There is no competition for Robert McCall

Denzel Washington returns as Robert McCall in this action thriller The Equalizer 3. After being injured taking care of McCall business in Italy he is forced to stay there and becomes fond of the town people but not the mob that is threatening their lives.

When Antoine Fuqua (2014) The Equalizer was announced I was very excited because he was reuniting with Denzel Washington who he made the classic (2001) Training Day with. Another thing that attracted me to this was finding out that it was based on a TV Series. It felt to me how I felt about JJ Abrams Star Trek or Daniel Craig’s 007 films being made for the new generation. Knowing that these worked for me, I was glad to go in to get introduced to the equalizer.

I enjoyed the first one. I own it. Most of time if I own the DVD or Blu ray it means that I really enjoyed the movie. I skipped the second one as many reviews said it wasn’t too good. I just kind of gave up trying to watch it. Something got my interest this time around. I don’t know if it’s because it’s the third one and they’re playing it as this will be the final one or the fact that Denzel Washington and Dakota Fanning from the legend Tony Scott’s (2004) Man on Fire were reuniting. It could just be that I’m going back to these kind of action thrillers because there’s nothing really out there anymore.

The opening to this film is very suspenseful and shot really well. I haven’t put on the first film in a while so I started to question whether the first one was as gory as this one. I wouldn’t recommend this to those who are sensitive to that. I was delighted to be able to tell that they filmed in Italy. With a lot of movies these days you can tell they just filmed in some backlot or CGI''d the country or city into it. Here they captured it beautifully.

Denzel Washington's acting skills have not gone away nor I think they ever will. Something about seeing him at the start of this film to me was reminiscent of his earlier roles. He does great with his eyes which is something I’m fascinated with now since I’ve seen Safdie Brother’s (2017) Good Time. There were some things I noticed he did with hand gesture that made it seem more authentic than him just acting, like when Gio try’s to give him his car keys. There was another scene but sadly I can not recall where it was. It’s Denzel almost doing a Brando thing. Which isn’t a bad thing to me.

Dakota Fanning at times is hard to take serious. I don’t know if it’s the physique or her young face still. When she appears it seems like a young actress trying playing a serious mature role. I mean no offense to her. She’s been a skilled actress since she was young and you can see her talent in those films. I did enjoy the scene at the table with her and Denzel Washington though.

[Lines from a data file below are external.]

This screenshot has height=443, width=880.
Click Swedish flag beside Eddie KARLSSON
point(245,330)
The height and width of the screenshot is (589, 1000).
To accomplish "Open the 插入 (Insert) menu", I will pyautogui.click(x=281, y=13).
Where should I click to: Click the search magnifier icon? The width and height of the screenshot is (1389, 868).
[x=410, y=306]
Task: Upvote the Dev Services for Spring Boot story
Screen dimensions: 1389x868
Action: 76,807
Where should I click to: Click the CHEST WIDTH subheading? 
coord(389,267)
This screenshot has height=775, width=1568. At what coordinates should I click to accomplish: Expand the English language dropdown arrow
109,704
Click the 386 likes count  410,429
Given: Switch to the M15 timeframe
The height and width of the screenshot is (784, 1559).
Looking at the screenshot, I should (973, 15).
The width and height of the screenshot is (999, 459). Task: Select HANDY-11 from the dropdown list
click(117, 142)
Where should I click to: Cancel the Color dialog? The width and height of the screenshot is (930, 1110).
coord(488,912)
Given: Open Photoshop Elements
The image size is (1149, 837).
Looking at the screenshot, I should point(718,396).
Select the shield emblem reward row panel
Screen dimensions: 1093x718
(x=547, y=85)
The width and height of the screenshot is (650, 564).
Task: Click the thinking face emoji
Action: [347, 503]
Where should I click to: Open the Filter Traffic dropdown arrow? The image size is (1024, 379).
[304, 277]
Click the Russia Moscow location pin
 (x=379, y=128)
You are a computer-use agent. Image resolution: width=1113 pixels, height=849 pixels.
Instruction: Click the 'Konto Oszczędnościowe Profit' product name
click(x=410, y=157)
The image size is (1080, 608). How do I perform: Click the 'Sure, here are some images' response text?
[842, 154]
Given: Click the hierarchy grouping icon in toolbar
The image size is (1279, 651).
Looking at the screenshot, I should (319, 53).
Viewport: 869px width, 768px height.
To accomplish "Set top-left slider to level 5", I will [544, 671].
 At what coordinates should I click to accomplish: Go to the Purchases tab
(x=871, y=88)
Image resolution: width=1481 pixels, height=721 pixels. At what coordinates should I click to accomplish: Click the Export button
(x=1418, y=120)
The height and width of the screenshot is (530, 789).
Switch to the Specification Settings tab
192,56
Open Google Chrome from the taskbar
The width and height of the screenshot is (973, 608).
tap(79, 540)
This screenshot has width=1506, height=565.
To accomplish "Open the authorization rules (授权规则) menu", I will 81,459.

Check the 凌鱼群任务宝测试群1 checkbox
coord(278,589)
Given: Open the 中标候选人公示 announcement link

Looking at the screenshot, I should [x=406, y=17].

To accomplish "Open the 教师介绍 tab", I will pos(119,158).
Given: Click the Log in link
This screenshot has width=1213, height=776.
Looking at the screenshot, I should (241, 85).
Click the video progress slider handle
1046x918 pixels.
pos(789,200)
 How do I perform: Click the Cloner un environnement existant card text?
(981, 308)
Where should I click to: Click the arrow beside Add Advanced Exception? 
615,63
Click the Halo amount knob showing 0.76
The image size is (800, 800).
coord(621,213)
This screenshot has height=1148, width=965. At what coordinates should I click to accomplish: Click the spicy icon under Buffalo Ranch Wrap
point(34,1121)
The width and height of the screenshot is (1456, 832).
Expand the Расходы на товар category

I was hoping to enjoy this film as much as I remember enjoying the first one. But that is not the case. Although the opening got my attention most of the film after that just goes to scenes of people walking, zooming in on the city, cars or motorcycles driving and nothing going on, no dialogue either, it’s just quiet. An hour in and nothing really happens and by time it’s over you can tell it’s close to the end credits already and left me saying “That’s it?”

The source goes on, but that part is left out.